Understanding the Different Types of Formatting
Word gives you such a wide variety of formatting that it’s easy to waste time by using the wrong ones for your needs. This section explains the different types of formatting and shows you the best and fastest way to use them.
Understanding Direct Formatting and When to Use It
Direct formatting is the kind of formatting that you can apply by using the controls on the Home tab of the Ribbon. For example, you can create a heading paragraph by changing to a different font, increasing the font size, changing the font color, giving it an “outdent” so that it sticks out into the margin, and increasing the line spacing. Figure 5-4 shows the controls you can use to make these changes.
Figure 5-4. You can apply direct formatting by using the controls on the Home tab of the Ribbon
Each part of this formatting is easy enough to apply—tap this button, tap that button, and then tap the other button—but it takes time. And if you need to create another heading of the same type, you need to do it all over again. Or you can copy and paste the formatted text and type the new heading over it (as many people do) or use the Paste Format feature to paste the formatting that you’ve copied from one heading onto the text for a new heading you’ve typed.
Because direct formatting takes extra time and effort, you’ll do best to apply it only when you have formatted your documents almost completely using styles, which are discussed next.
Understanding Styles and When to Use Them
To save you from having to apply large amounts of formatting manually, Word includes a feature called styles. A style is a collection of formatting that you can apply all at once. On the iPad, you apply a style by tapping the Styles button on the Home tab of the Ribbon and then tapping the appropriate style on the Styles pop-up panel (see Figure 5-5).
Figure 5-5. You can format text or an object more quickly and consistently by applying a style from the Styles pop-up panel on the Home tab of the Ribbon
Word’s templates come with styles built in and ready for you to use. If you use a desktop version of Word, you can edit the styles in a template or document, or create new styles of your own, to make them suit your needs better. On Word for iPad, you can’t edit the existing styles or create new styles.
Note In the desktop versions of Word, styles enable you not only to apply formatting quickly and easily but also to change it quickly. You can switch among different sets of styles called Quick Styles to change the look of each paragraph to which you’ve applied one of the styles in the Quick Styles set. You can modify a style (for example, by changing the font or the indentation) and see Word implement the change immediately on each paragraph that uses the style. And you can use the Find and Replace feature to search for one style and replace it with another style. These capabilities are not available on Word for iPad at this writing.
UNDERSTANDING THE FIVE TYPES OF STYLES
Word uses five different types of styles. Word for iPad blurs the distinctions among the different types, but knowing about the different types can be helpful when you’re troubleshooting formatting issues, especially in the desktop versions of Word.
These are the five types of styles:
· Paragraph style: This is a style you apply to a whole paragraph at a time; you can’t apply it to just part of a paragraph. A paragraph style contains a full range of formatting for that paragraph—everything from the font name, size, and color through to the indentation and spacing for the paragraph, and the language used. For example, many documents use a Body Text style that gives the distinctive look to the body paragraphs. A paragraph can have only one paragraph style applied at a time.

[Record extracts]:
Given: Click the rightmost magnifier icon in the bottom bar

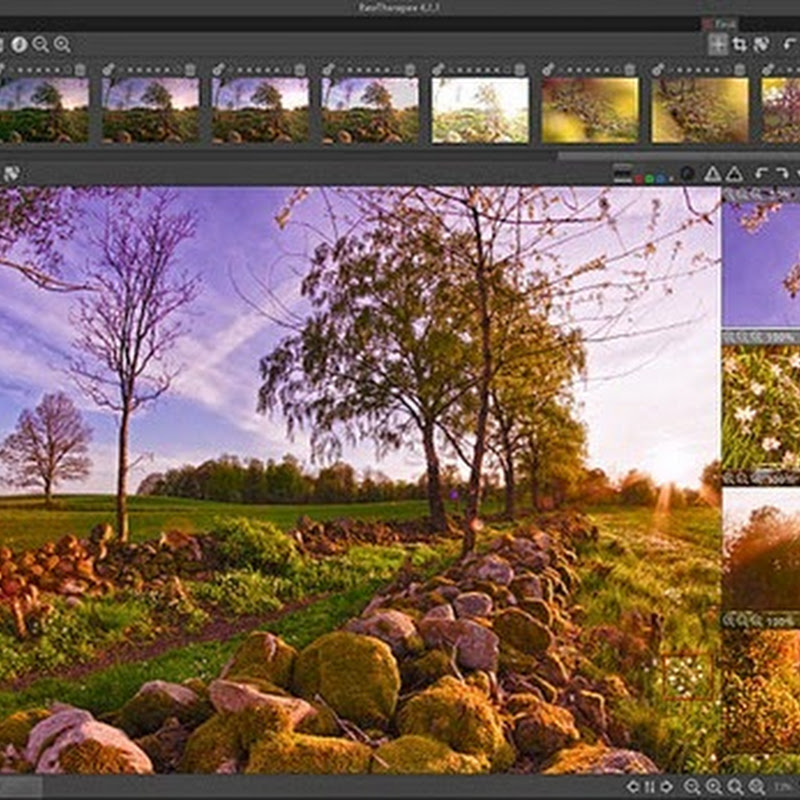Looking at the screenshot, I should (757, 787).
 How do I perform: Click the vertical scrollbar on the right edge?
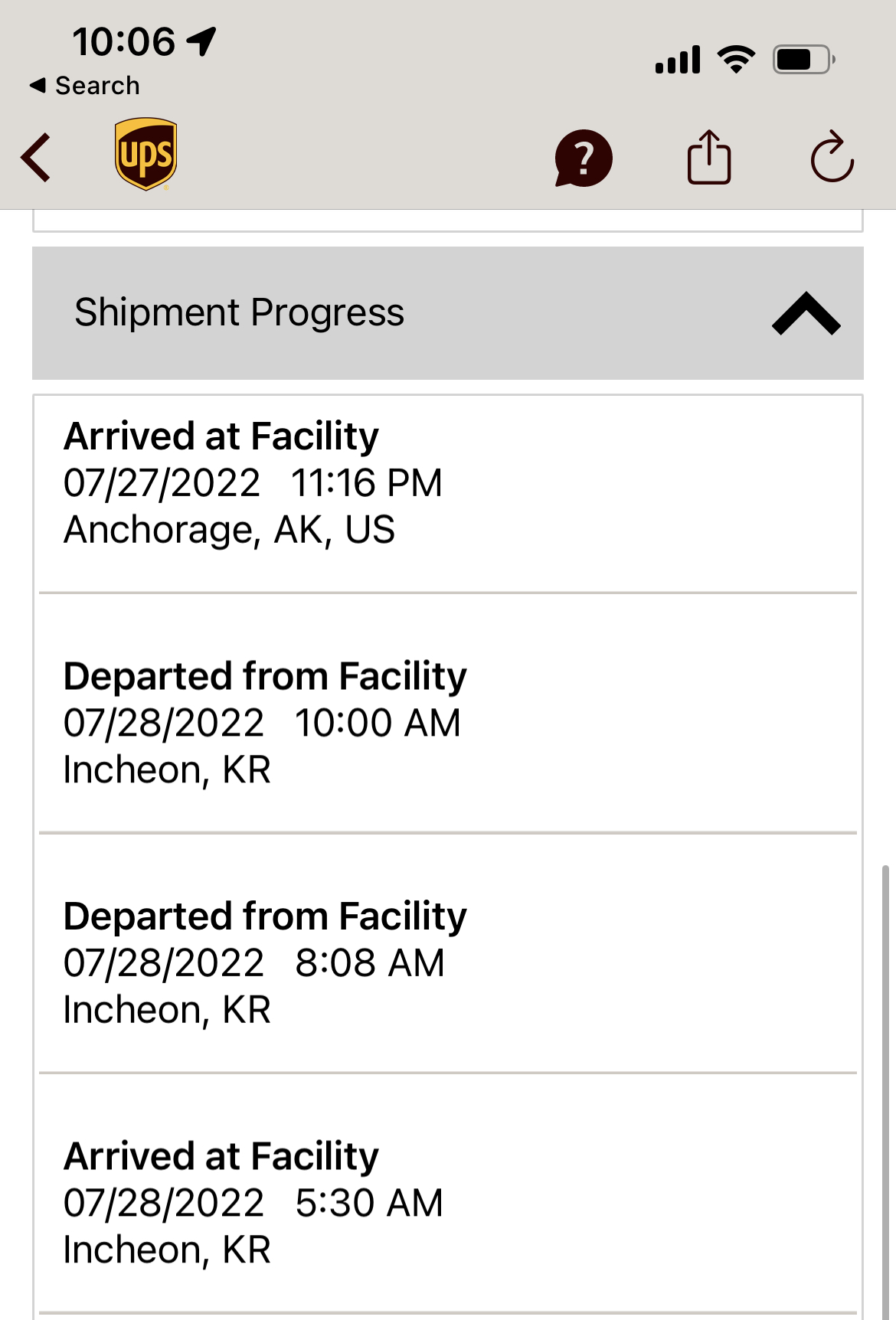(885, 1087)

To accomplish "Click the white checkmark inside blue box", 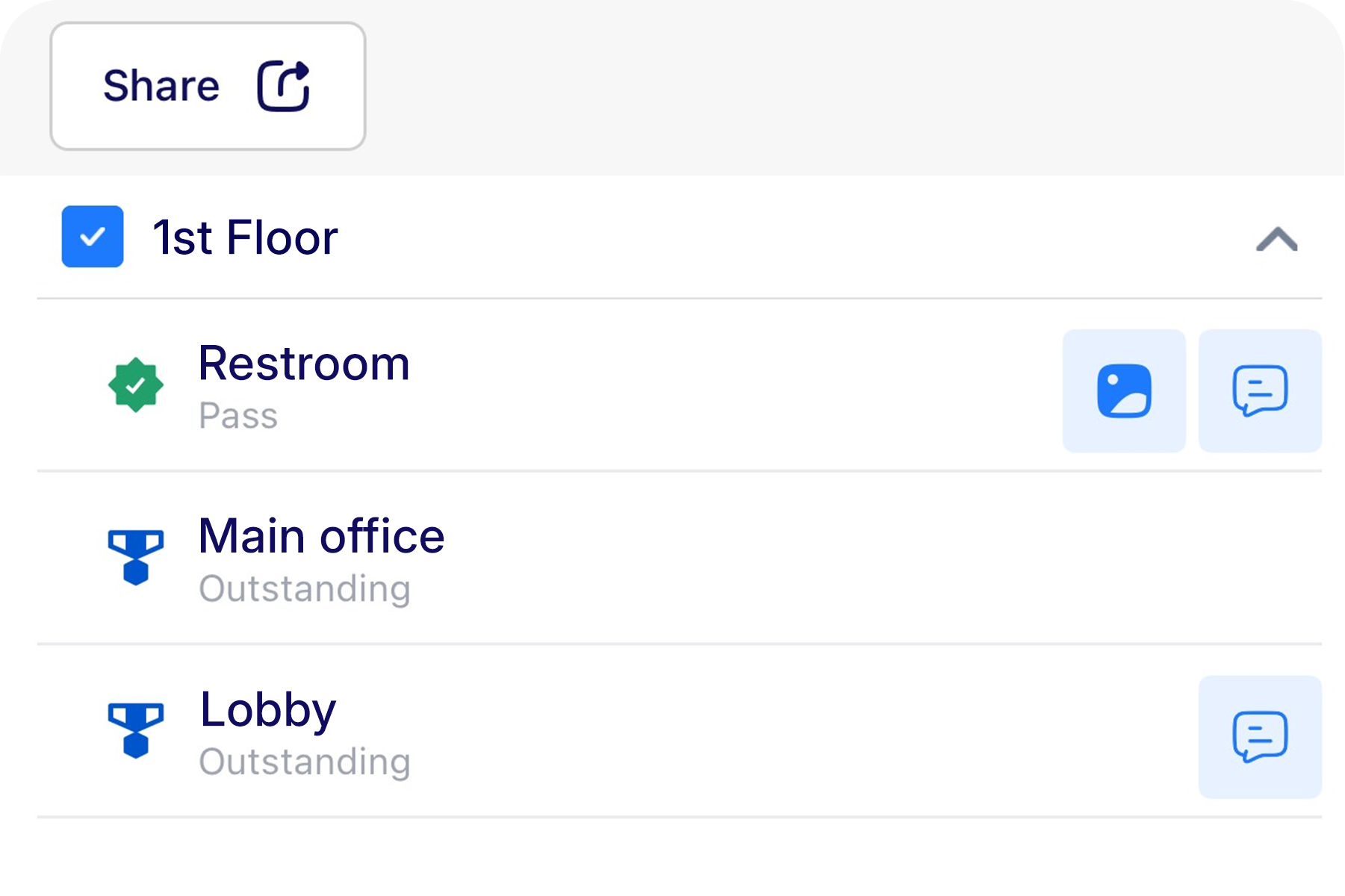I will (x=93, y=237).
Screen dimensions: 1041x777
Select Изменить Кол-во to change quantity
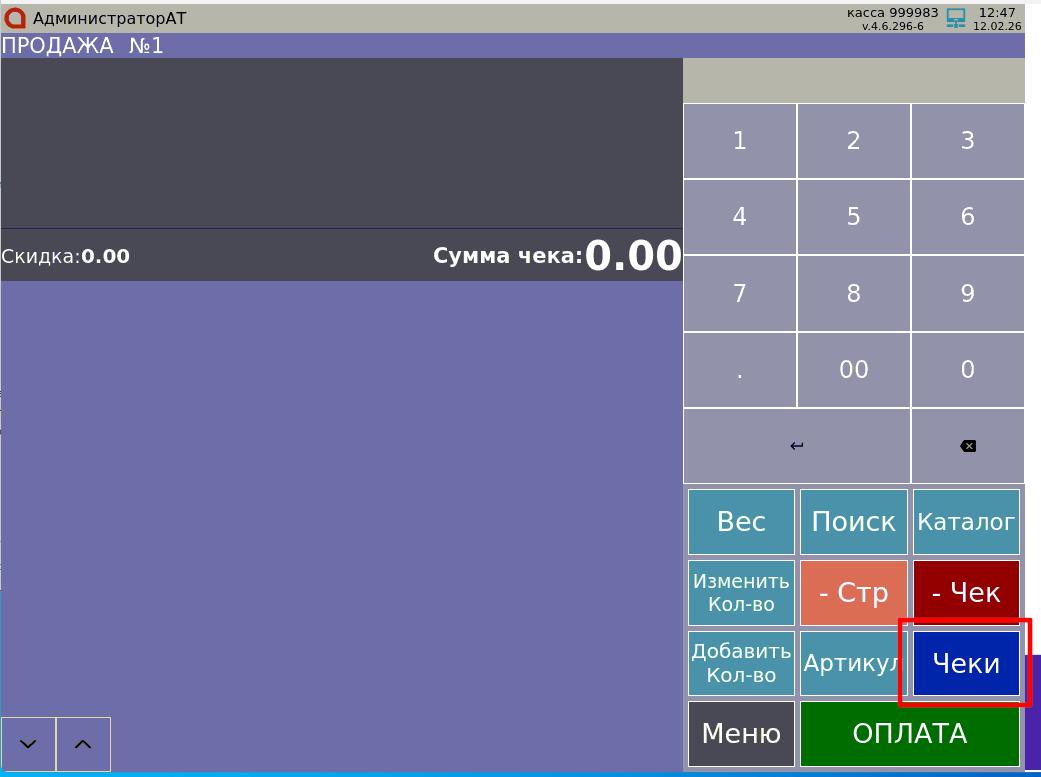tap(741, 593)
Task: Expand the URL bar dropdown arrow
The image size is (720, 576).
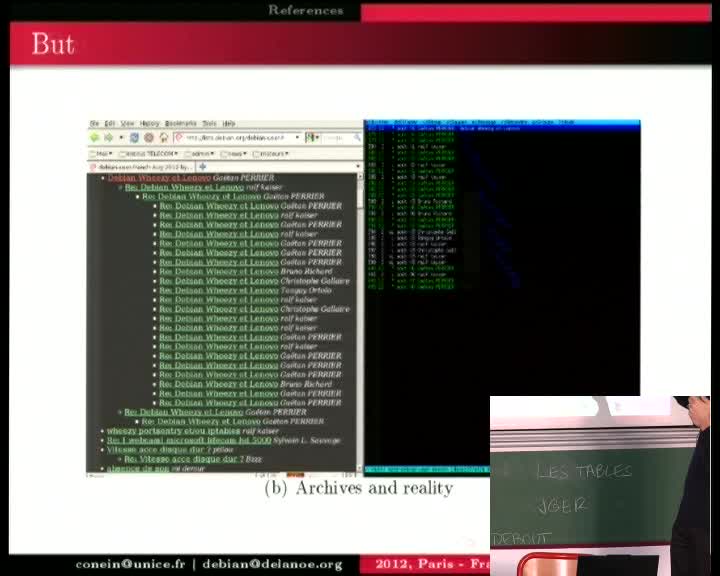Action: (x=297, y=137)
...
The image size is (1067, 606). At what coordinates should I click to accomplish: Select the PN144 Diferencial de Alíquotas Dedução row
--
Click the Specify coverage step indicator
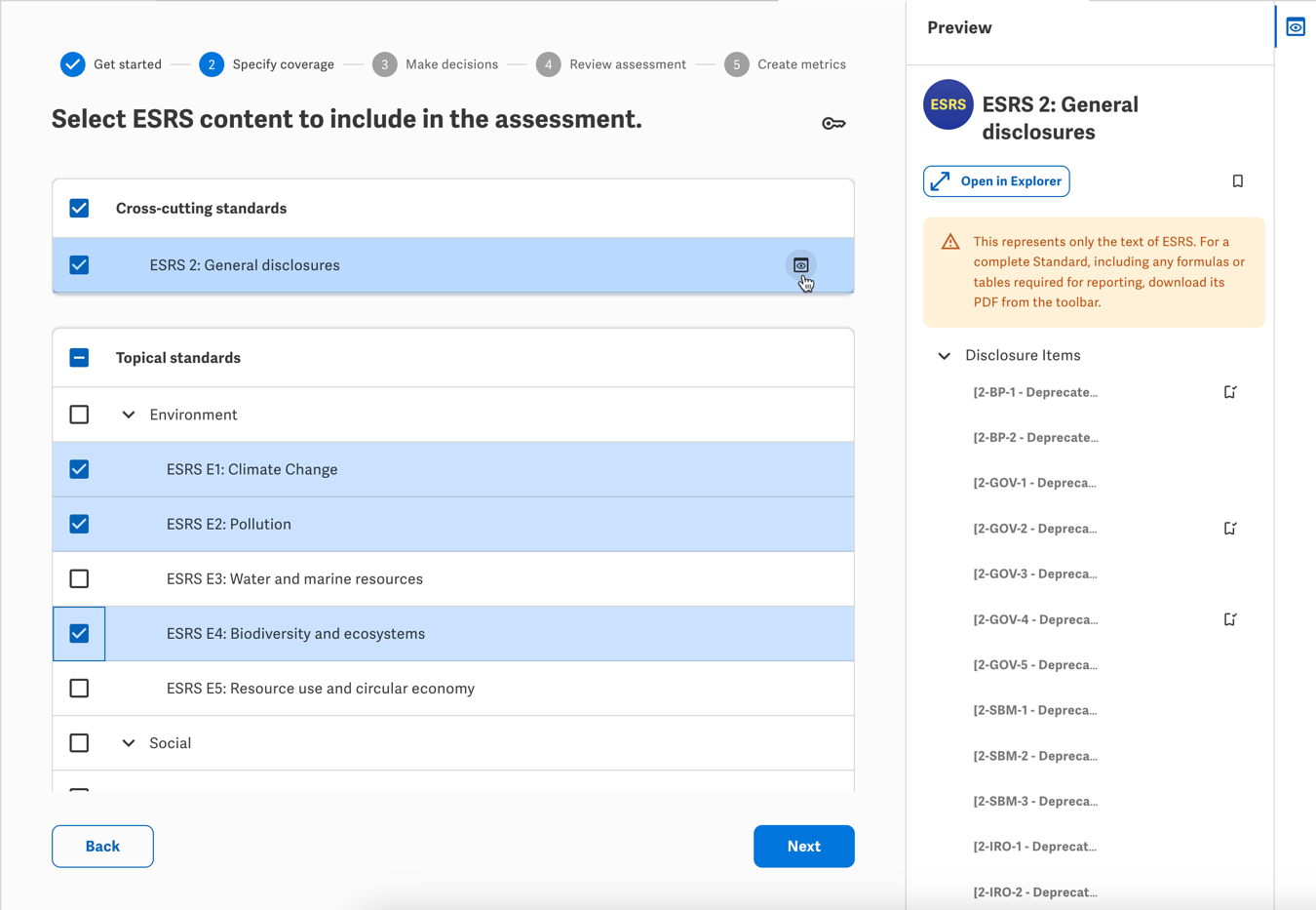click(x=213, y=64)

[Parts of the exercise]:
1. Summarize the passage on Word formatting in three sentences.
2. Rewrite everything in the records from the line containing "Screen dimensions: 1041x777" down through the line containing "Action: (x=297, y=137)", replacing "quantity" with "amount" and changing nothing else. Leave the pictures out.
The text and the records were taken from different sources.

[Answers for the exercise]:
1. Direct formatting is applied with the controls on the Home tab of the Ribbon, and each part is easy but takes time, so it is best used only when a document has been formatted almost completely with styles. A style is a collection of formatting that can be applied all at once, and on the iPad you apply one from the Styles pop-up panel, though you can't edit the existing styles or create new ones there. Word uses five types of styles, one of which is the paragraph style, which is applied to a whole paragraph and contains a full range of formatting for it.

2.
Screen dimensions: 1041x777
Select Изменить Кол-во to change amount
tap(741, 593)
Task: Expand the URL bar dropdown arrow
The image size is (720, 576).
Action: (x=297, y=137)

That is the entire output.